Cahiliye döneminde Araplar için oğlan çocuk çok önemli idi. Hakları ve çıkarları hukukun değil gücün koruduğu bir zamanda elbette erkek evlat güç demekti.
Erkek evladı çok olan kendisini güçlü hissediyor aynı zamanda toplumda saygı görüyordu. Savaşma kabiliyeti olmayan ve Arap örfünde de buna imkân bulunmayan kız çocukları anne babalar tarafından hasretle beklenen dünyaya gelişleri ile mutlu olunan varlıklar değildi. Bunu, gizli veya açıkça hissettiriyorlardı.

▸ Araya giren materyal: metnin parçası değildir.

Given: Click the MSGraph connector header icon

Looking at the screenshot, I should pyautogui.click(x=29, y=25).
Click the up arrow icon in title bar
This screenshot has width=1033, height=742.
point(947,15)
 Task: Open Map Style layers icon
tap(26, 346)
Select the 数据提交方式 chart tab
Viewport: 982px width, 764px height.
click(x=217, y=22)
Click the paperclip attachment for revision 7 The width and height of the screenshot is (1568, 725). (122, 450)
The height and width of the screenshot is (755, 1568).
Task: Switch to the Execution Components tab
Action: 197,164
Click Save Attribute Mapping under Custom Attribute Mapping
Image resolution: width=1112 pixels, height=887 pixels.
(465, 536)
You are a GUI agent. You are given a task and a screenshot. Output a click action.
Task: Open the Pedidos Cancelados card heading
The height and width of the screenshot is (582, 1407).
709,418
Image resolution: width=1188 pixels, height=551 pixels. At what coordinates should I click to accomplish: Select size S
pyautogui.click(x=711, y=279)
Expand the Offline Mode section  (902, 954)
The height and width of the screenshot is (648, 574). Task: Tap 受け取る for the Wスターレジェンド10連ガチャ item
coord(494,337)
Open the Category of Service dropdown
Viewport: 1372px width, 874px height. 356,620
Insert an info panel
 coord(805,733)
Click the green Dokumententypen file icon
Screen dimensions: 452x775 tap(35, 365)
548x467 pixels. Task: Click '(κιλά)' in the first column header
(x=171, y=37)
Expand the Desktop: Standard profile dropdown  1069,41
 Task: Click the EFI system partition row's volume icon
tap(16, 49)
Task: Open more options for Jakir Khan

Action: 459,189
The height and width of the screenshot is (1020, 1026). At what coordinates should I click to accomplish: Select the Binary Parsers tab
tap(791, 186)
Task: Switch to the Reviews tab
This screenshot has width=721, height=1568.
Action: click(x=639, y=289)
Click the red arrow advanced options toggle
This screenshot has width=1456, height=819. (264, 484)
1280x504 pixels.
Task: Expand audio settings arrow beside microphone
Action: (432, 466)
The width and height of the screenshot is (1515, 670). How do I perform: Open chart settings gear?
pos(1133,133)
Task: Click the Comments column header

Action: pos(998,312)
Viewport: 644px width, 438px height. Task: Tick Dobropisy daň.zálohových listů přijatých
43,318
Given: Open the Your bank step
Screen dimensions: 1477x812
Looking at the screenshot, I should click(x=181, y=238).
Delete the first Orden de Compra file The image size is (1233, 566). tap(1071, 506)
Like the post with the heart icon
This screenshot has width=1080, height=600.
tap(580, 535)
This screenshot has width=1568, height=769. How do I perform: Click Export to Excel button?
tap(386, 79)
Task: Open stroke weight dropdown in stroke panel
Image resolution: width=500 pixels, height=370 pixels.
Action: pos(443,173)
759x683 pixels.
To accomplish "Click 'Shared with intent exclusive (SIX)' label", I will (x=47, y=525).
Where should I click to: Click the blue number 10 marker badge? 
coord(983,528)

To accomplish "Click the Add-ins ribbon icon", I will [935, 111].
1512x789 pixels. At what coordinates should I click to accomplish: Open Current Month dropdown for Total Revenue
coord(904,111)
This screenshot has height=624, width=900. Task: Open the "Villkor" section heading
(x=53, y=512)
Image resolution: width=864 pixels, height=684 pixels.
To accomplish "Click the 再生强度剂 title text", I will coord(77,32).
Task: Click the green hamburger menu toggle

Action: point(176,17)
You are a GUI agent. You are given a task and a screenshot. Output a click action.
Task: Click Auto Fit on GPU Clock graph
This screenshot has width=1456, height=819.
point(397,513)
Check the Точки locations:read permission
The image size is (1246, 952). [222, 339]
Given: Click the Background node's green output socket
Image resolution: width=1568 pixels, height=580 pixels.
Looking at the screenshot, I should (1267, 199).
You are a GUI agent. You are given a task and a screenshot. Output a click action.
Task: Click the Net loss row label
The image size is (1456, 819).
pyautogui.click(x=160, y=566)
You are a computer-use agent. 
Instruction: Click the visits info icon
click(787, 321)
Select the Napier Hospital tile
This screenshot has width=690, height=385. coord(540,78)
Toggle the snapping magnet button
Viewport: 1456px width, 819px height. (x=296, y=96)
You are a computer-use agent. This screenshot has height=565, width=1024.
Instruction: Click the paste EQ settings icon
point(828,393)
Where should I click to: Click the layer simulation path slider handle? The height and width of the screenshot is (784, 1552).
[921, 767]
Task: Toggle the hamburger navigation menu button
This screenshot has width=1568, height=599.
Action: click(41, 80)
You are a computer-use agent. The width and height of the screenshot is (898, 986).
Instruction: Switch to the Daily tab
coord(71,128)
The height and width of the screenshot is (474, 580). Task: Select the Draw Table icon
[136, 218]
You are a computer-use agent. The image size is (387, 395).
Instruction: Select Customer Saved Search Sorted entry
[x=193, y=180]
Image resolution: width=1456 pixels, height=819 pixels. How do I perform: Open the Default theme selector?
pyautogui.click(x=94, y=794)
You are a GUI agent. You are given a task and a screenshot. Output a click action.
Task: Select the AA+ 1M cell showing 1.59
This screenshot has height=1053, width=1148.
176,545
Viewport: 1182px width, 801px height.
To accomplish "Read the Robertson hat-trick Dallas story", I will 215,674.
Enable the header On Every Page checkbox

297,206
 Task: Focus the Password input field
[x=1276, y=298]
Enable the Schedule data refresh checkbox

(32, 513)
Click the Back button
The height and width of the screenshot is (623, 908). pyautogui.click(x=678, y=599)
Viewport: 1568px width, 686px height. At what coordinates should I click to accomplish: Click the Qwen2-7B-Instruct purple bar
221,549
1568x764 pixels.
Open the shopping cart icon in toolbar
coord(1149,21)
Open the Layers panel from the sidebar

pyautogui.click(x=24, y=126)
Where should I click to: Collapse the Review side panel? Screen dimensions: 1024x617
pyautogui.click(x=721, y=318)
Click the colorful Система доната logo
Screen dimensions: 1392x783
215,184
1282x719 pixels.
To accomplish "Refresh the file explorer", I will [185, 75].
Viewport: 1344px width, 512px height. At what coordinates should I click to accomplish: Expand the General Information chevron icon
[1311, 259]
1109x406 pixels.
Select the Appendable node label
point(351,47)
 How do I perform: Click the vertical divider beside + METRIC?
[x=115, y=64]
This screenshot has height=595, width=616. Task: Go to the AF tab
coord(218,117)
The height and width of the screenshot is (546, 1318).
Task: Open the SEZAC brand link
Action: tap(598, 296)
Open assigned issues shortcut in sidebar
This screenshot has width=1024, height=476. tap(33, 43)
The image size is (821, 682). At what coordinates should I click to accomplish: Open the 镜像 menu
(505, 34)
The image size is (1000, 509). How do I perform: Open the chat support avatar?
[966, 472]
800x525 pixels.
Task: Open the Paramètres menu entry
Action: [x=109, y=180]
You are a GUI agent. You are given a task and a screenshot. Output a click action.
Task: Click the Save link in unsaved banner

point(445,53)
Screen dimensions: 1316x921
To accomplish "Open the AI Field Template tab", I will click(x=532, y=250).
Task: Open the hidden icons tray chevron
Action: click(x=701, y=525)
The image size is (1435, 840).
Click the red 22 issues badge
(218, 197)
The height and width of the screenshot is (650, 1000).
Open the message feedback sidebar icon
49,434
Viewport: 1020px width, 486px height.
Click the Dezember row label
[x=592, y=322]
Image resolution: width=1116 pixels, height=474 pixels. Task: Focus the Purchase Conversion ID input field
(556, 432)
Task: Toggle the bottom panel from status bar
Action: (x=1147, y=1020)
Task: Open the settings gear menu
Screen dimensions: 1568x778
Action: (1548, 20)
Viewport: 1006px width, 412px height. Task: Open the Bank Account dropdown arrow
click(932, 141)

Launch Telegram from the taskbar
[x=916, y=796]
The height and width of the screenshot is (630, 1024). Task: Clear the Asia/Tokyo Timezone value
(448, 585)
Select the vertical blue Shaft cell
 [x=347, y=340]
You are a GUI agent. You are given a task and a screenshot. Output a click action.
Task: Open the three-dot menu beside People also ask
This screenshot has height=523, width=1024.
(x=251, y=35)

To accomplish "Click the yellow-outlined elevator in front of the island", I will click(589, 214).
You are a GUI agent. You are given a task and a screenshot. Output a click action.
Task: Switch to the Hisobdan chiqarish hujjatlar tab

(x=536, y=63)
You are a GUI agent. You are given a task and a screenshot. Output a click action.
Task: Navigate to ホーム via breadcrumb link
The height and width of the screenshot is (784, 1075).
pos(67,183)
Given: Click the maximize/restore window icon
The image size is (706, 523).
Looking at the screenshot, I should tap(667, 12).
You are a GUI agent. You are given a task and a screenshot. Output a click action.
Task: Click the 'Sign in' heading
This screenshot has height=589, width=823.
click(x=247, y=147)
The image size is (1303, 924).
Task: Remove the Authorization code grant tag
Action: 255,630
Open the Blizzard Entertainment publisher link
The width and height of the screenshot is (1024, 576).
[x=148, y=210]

Çocuklar dünyaya geldiklerinde kendilerine en yakın varlık anne-babalarıdır. Onların ilgisi, sevgisi, yakınlığı kişiliklerinin ilk simgeleridir. Cahiliye dönemi Arap yarımadasında dünyaya gelen kız çocuğunun baba olarak karşılaşacağı kişiyi Allah şu ayetle tasvir ediyor:
“Aralarından birine bir kızı olduğu müjdelendiği zaman içi gamla dolarak yüzü simsiyah kesilir. Kendisine verilen kötü müjde yüzünden, halktan gizlenmeye çalışır; onu utana utana tutsun mu, yoksa toprağa mı gömsün? … .”(Nahl, 58-59)
Onlardan bir kısmı hakikaten kız çocuğunu büyütürken, hayatının bir yerinde onun başına gelebilecek istenmeyen şeylerin utancını yaşama sıkıntısını duyuyordu. Bazıları çözüm yolu olarak kendi çocuğunu toprağa gömerek hayatından çıkarma yoluna gidebiliyordu. Yaptığı bu büyük hatanın ağır bir bedelinin olduğunu ve onu kıyamet günü ödeyeceğini Allah;
“Diri diri toprağa gömülerek öldürülen kız çocuğun hangi suçtan ötürü öldürüldüğü kendisine sorulduğu zaman;”(Bknz. Tekvir, 8-9)
ayetleriyle hatırlatarak onları bu yaptıklarından vazgeçirmeye çalıştı.